King...we are dicussing a series for next season, but in the meantime keep your eye open (next few days) for a special announcement.


----------



## DaleM (Apr 5, 2004)

King:
Here's a couple I know of right now, I'll check and get more soon.

September 11thDelaware Lake Open~5 Star Bassmasters Annual Open

Ric Reimer 740/382-3012

Mark Albright 740/382-3510 Email: Mark



September 26thTappan Lake Open~Twin Cities B/M & Outlaw Tires Presentation

Don Smith 740/658-3639 Email: Don


We (GarryS and I also run our own series). Every Sunday either at Griggs or O'Shaugnessy. Times are 6:30 - 12:30. If your interested call Garry or me. 
Cell#'s Dale- 614-561-5641, GarryS. - 614-946-8765


----------



## ncraft150 (Apr 5, 2004)

http://www.dobass.com/2002schedules.html
This pretty much covers NE Ohio except for clubs.


----------



## DaleM (Apr 5, 2004)

Here are some others I found. Hope this helps you out King.

Circuits 2004


--------------------------------------------------------------------------------




--------------------------------------------------------------------------------






American Bass Angler (ABA) Series
Ohio One Day Super Tournament 
July 25, 2003 - Ohio River, Gallipolis
$1,000 First Place Guaranteed
Email Barry Davis, or call 614-855-2206 for details

Budweiser Bass Circuit

Everstart Series 2004

Electric Bass Circuit 

FBFP LaDue Spring Bass Series 2004 

Fishers of Men Tournament Trail 

Greater Ohio Tournament Trail (G.O.T.T.) 
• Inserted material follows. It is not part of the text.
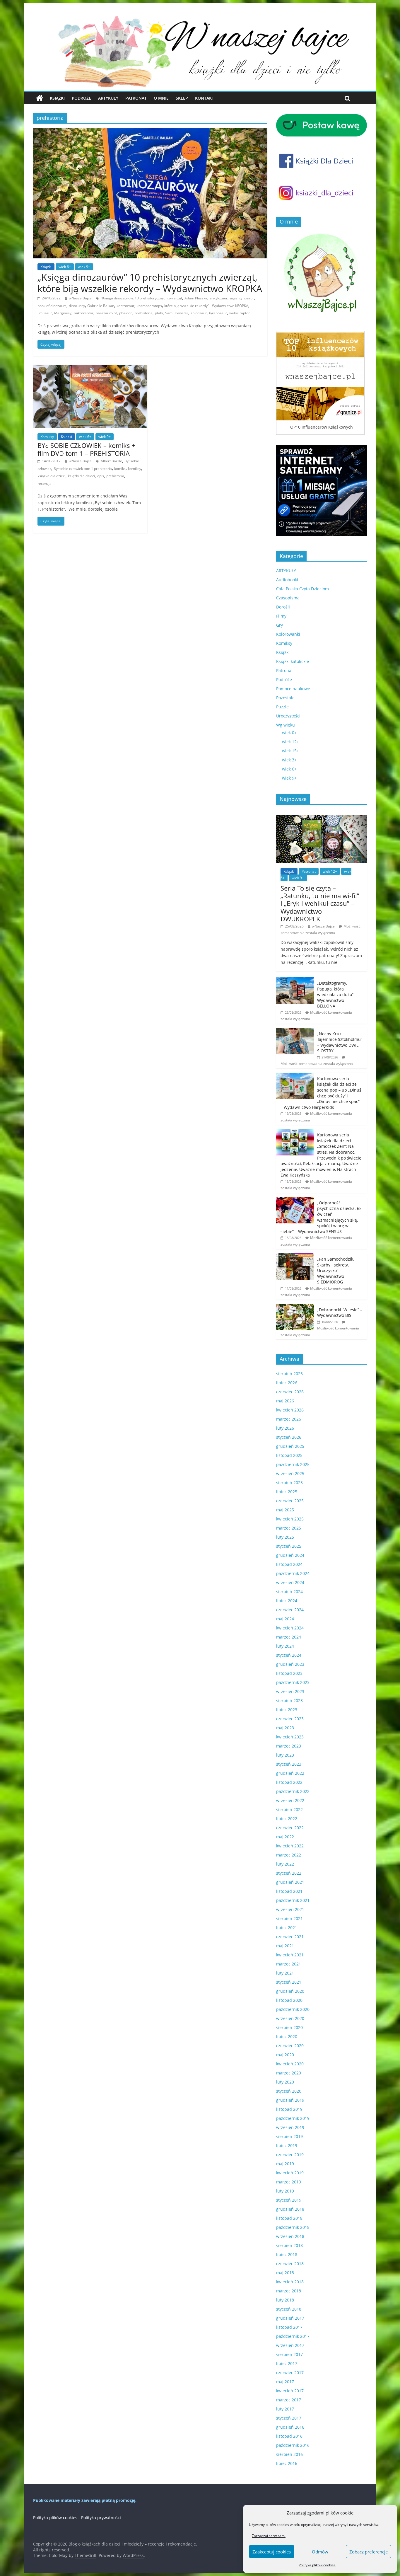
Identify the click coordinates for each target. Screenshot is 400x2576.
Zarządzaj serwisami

Lake Erie Gold Series ---- 2004 Schedule 

Lakes Tournament Trail

Midwest Sportsman Central Ohio Division ---- 2004 Schedule 
Wednesday Evening Tournaments
Rotates between Alum and Griggs
Email Phil Carver for more info, or call (614) 348-2410

Northern Open Anglers Association

Ohio Buddy Bass Circuit 

Salmoides Team Trail

Twin Rivers BassMasters Monday Night Opens 
6pm - 9pm
Starts May 3, 2004 at O'Shaugnessy
May 10th, 2004 at Griggs - rotates each Monday thereafter
Email bigbass516 for more info 

Wal-Mart BFL 

X-Series


----------



## Procraftboats21 (Apr 6, 2004)

www.cotaa.com has everything you should need

Note: 2003 was the last year for G.O.T.T


----------



## BrianC (May 3, 2004)

I try to keep Ohio tournament out there at www.ohiobassangler.com

It looks like that is where Dale got his info.

Thanks


----------



## DaleM (Apr 5, 2004)

Thanks Brian That is where I got some of it.


----------



## DaleM (Apr 5, 2004)

Phil Carver (Hydrasport), is having an open on Sept. 19th. at Alum. PM him for details.


----------



## ShakeDown (Apr 5, 2004)

I always consult Brian's site OhioBassAngler.com, or Cotaa  Don't think you'll find better coverage than those.


----------



## DaleM (Apr 5, 2004)

Shake: That's where I got some of the info from. Others I just knew about. Keep them coming guys.


----------